Antoine Perraud est producteur à France Culture.
Du maître au coach, par Michel Erman
La chefferie doit autant au discours de persuasion qu’à l’image avantageuse. Le « discours du chef » a ses métaphores traditionnelles, devenant communes aux mondes politique, économique et sportif. Après le lion, le tigre et le loup, voici le coach, moins redoutable et plus entraînant. Un mot à examiner de près.
Michel Erman est professeur de linguistique et de poétique à l’université de Bourgogne. Il travaille en particulier sur le discours politique. Dernier ouvrage paru : Poétique du personnage de roman, Ellipses, 2006.
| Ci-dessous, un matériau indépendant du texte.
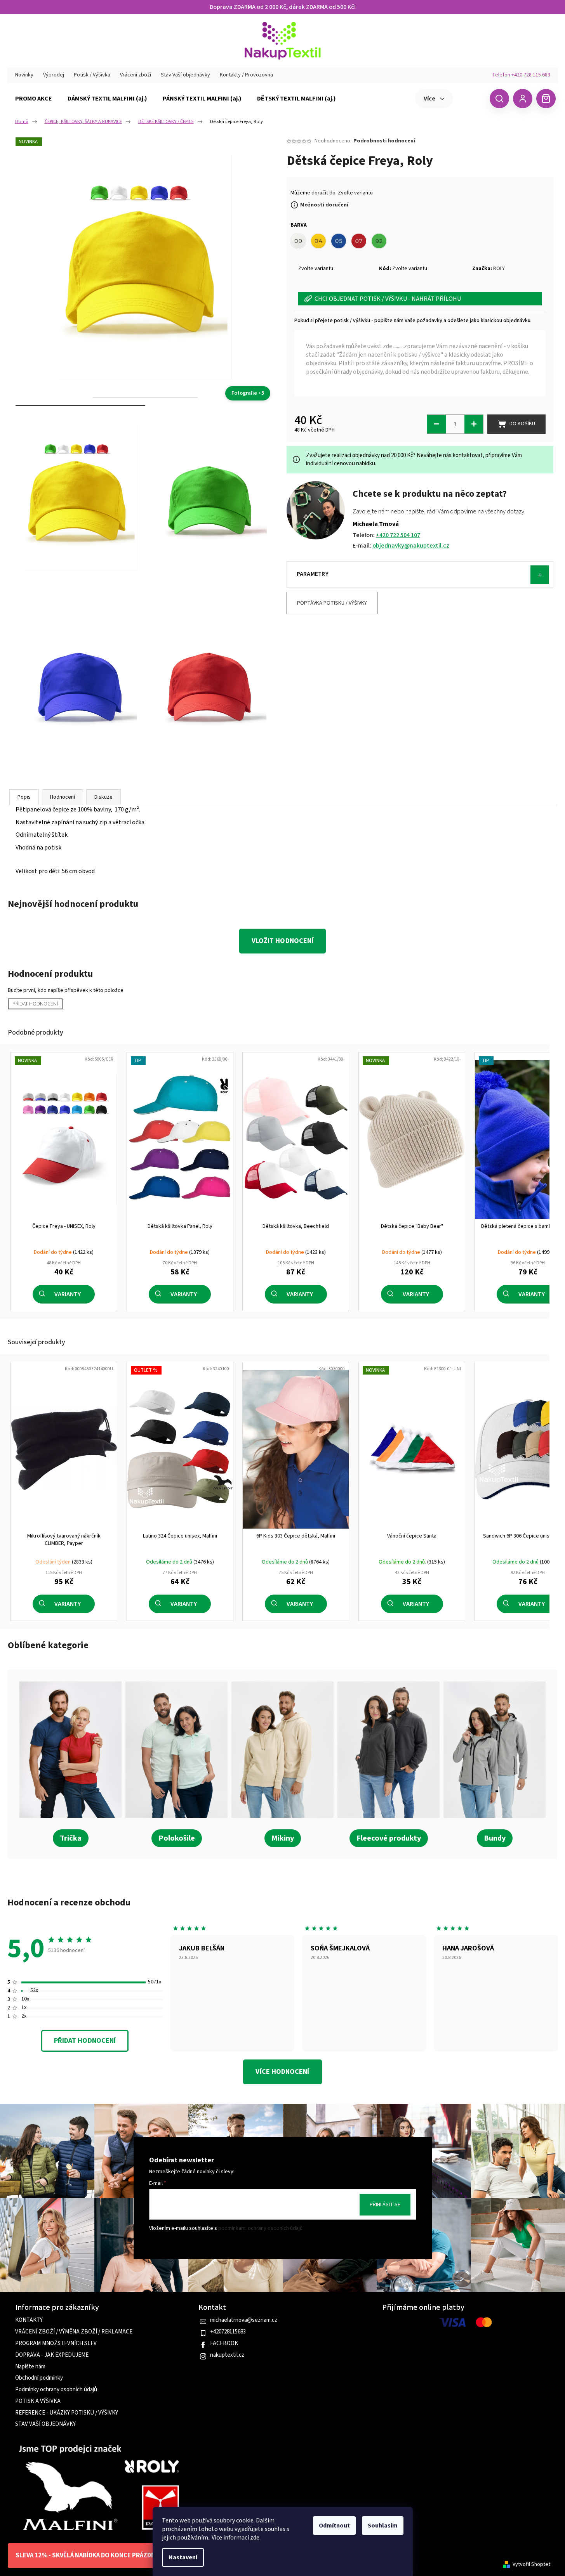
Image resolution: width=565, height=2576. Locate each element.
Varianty (67, 1294)
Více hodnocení (282, 2072)
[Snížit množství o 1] (436, 424)
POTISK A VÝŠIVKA (38, 2401)
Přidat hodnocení (35, 1004)
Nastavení (183, 2557)
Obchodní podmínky (39, 2378)
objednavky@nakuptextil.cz (410, 545)
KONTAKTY (29, 2320)
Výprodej (53, 75)
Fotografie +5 (247, 393)
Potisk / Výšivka (92, 75)
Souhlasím (383, 2525)
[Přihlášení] (522, 98)
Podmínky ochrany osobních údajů (56, 2390)
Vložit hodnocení (282, 941)
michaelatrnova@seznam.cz (243, 2320)
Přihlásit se (385, 2204)
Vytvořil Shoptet (531, 2564)
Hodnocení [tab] (62, 797)
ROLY (499, 268)
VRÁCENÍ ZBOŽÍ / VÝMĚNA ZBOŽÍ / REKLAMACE (73, 2332)
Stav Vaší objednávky (185, 75)
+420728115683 (228, 2332)
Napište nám (30, 2367)
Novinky (24, 75)
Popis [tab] (24, 797)
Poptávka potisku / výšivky (332, 603)
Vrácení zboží (135, 75)
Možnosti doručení (324, 205)
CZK (470, 98)
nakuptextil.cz (227, 2355)
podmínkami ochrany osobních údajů (260, 2229)
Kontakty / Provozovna (246, 75)
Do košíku (522, 424)
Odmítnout (334, 2525)
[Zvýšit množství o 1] (473, 424)
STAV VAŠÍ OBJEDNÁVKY (45, 2424)
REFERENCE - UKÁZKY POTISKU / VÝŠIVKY (66, 2413)
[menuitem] (33, 98)
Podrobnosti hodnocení (384, 141)
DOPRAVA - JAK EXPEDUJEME (52, 2355)
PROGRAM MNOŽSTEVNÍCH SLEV (56, 2343)
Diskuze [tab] (103, 797)
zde (254, 2537)
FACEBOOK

Pasteur ou bien tisserand ?, par Dimitri El Murr
La politique est question d’unité, ou plutôt d’unification. Or penser cette unité sur le modèle du tissage n’est pas la même chose que de la penser, par exemple, sur le modèle du mélange. La réunion de deux liquides miscibles ne produit pas une unité du même type que celle de la chaîne et de la trame dans l’étoffe d’une toile tramée. Tel ou tel élément du mélange peut disparaître dans la fusion qui produit une nouvelle unité substantielle. Mais la chaîne et la trame ne cessent jamais de se distinguer ; elles sont toujours dénouables.
Dimitri El Murr est ancien élève de l’École normale supérieure de la rue d’Ulm. Agrégé de philosophie, maître de conférences à Paris I à partir de septembre 2007. Son dernier livre publié : L’Amitié, Flammarion, 2001.
Chefferies, par François-Bernard Huyghe
L’autorité fut longtemps l’attribut du chef. Il suscitait spontanément l’obéissance. Or notre société privilégie l’influence. Plus d’autorité, donc plus de chef ?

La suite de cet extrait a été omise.